Operation Avalanche, in southern and eastern Afghanistan, "is the largest we have ever designed," Lt. Col. Bryan Hilferty told reporters at the coalition military headquarters at Bagram, north of the capital Kabul. The enemy "isn't going to know when we hit, he isn't going to know what we're doing."
"Right now, I'd say there's four infantry battalions involved" of around 500 men each, Hilferty said. Some Afghan National Army and militia forces also will be involved, he said.
Hilferty gave no details about the operation, including when it started or what provinces were targeted.
Taliban fighters have stepped up attacks -- particularly against aid workers and civilians -- in provinces near the Pakistani border and in Ghazni and Zabul provinces south of the capital.
On Monday, one Pakistani engineer was shot dead and his Afghan driver was wounded when gunmen attacked their vehicle on the main Kabul-Kandahar highway in Ghazni province. A second Pakistani engineer was missing, and two escaped.
A French U.N. worker was gunned down last month in Ghazni and three international workers were kidnapped in past weeks.
The wave of Taliban attacks against aid workers, U.S. soldiers and Afghan government officials has belied American claims that it is winning the war to stabilize the country. Two years after the fall of the Taliban, some 11,700 soldiers -- mainly Americas -- remain in Afghanistan on combat missions against the Taliban and their allies, remnants of al-Qaida and followers of renegade warlord Gulbuddin Hekmatyar.
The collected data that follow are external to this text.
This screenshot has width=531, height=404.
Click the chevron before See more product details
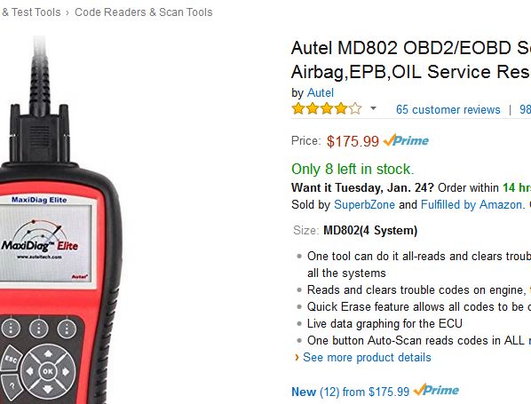(297, 357)
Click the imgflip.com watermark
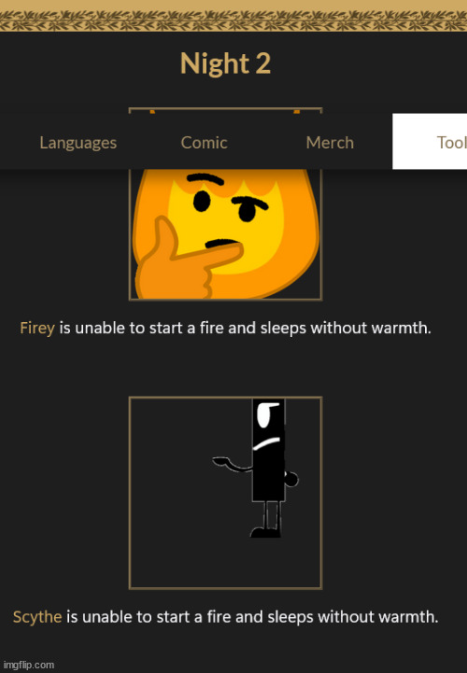The width and height of the screenshot is (467, 673). [29, 665]
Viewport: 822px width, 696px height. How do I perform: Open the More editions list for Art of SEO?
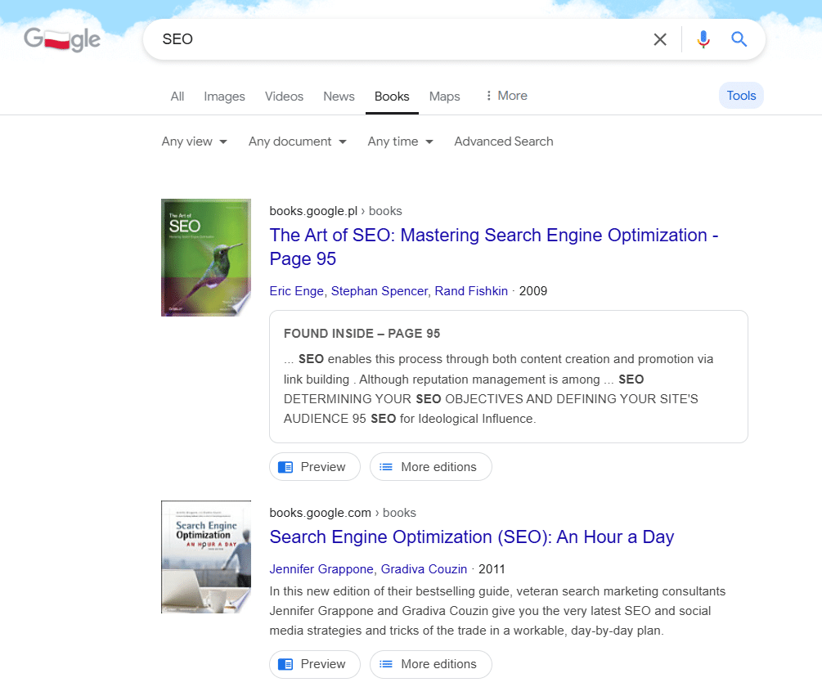[430, 466]
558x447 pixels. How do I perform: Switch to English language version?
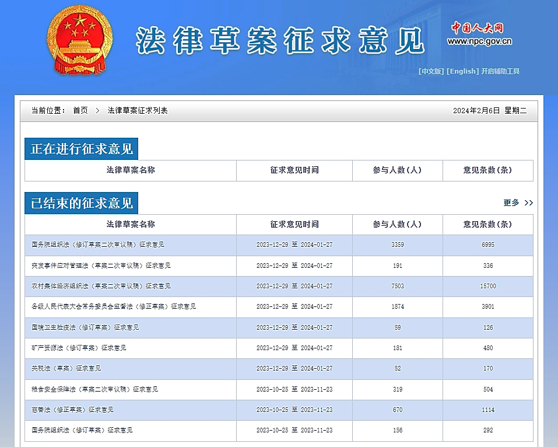tap(462, 71)
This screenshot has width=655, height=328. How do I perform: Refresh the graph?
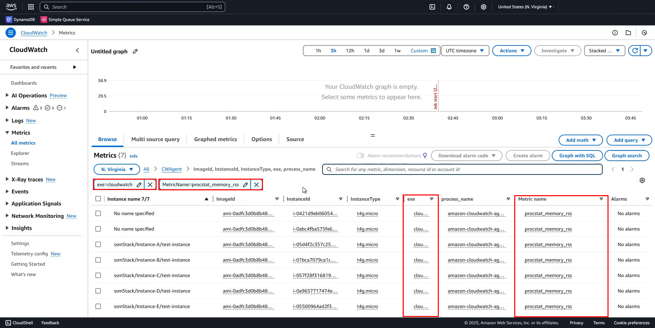pyautogui.click(x=635, y=51)
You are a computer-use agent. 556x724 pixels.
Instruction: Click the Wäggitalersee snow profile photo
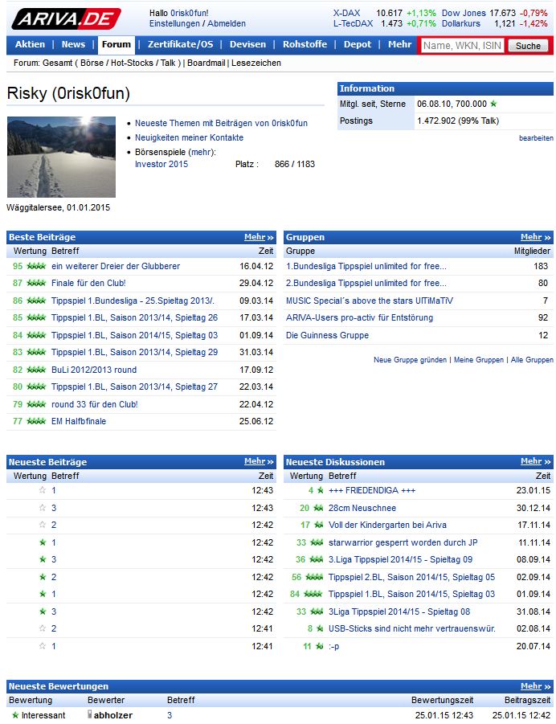coord(61,157)
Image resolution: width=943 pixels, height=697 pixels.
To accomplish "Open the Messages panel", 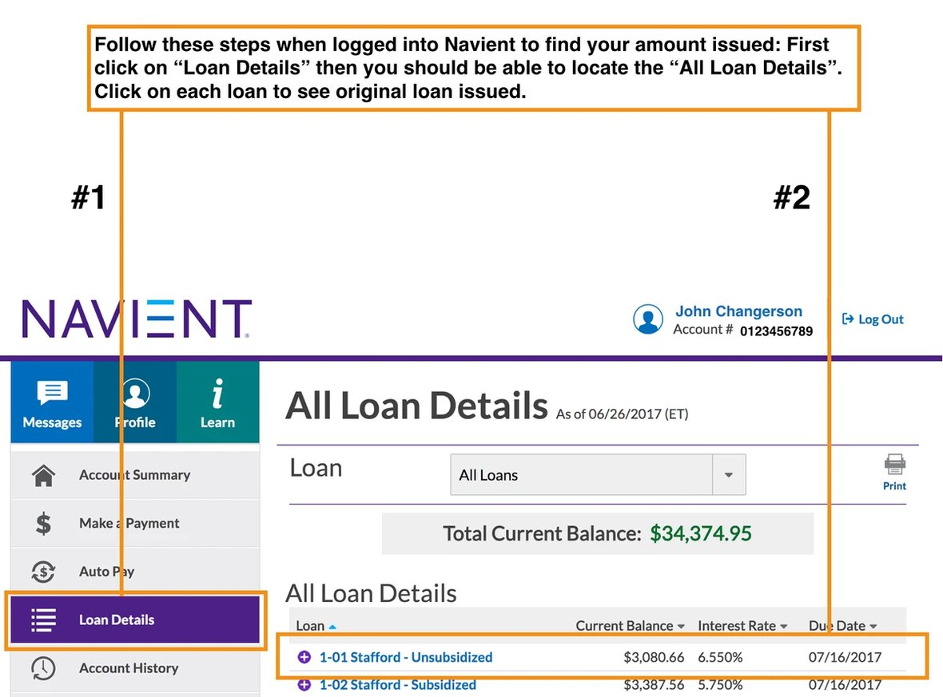I will [51, 402].
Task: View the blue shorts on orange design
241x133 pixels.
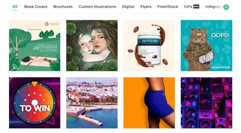Action: (149, 103)
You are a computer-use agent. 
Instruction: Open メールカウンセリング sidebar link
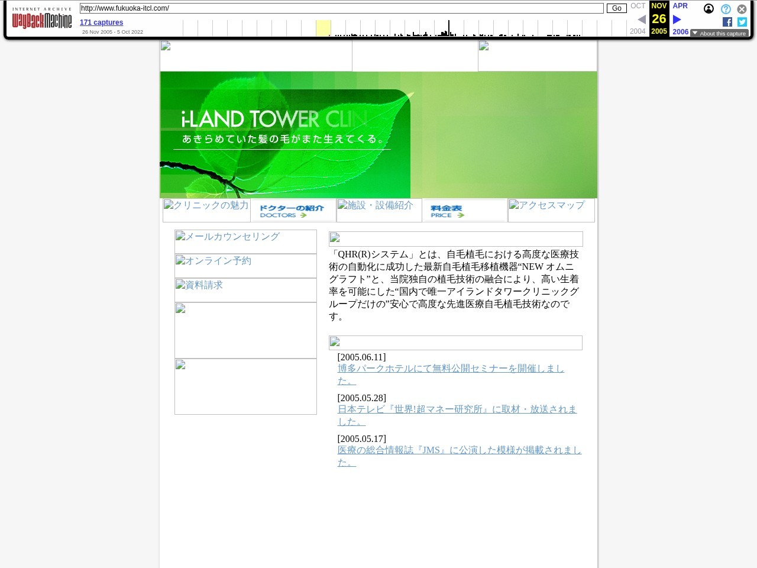pos(245,241)
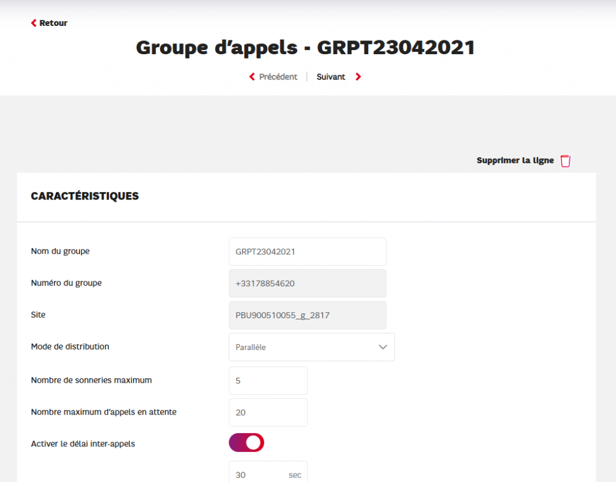
Task: Click the dropdown arrow beside Parallèle
Action: click(383, 347)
But Saturday's airstrike -- which targeted a local Taliban militant but killed children playing in a village in Ghazni province -- highlighted the risk that a heavy U.S. military hand may only alienate Afghan civilians.
"Every innocent who is killed has brothers, uncles, sisters and nephews -- and behind them the tribe," said Sadokhan Ambarkhil, deputy governor of Paktika, one of the most dangerous provinces for coalition troops and their Afghan allies. "If 10 people are killed, how many people are saddened?"
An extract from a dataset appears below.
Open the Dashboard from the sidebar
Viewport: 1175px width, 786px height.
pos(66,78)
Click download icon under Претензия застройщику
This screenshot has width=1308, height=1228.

The warplane attack also was criticized outside Afghanistan.
U.N. Secretary-General Kofi Annan was "profoundly saddened" by the children's deaths and called for a thorough investigation. "The fight against terrorism cannot be won at the expense of innocent lives," Fred Eckhard, Annan's spokesman, said in New York.
Seven boys and two girls, the oldest age 12, died when the A-10 warplane sprayed a dusty field with 30mm high-explosive rounds in Hutala village, about 150 miles southwest of Kabul, the Afghan capital.
The attack also killed a man that U.S. officials say was Mullah Wazir, a former district Taliban commander suspected of attacking aid groups and workers on the Kabul-Kandahar road -- a top U.S.-funded reconstruction project.
But villagers say the dead man was Abdul Hamid, a laborer in his 20s who had returned from Iran just days before his death, and that Mullah Wazir cleared out days before.
Residents and local officials suggested the Americans were fed bogus intelligence -- a suspected cause of earlier deadly bombings of civilians -- and criticized what they called a careless use of military might.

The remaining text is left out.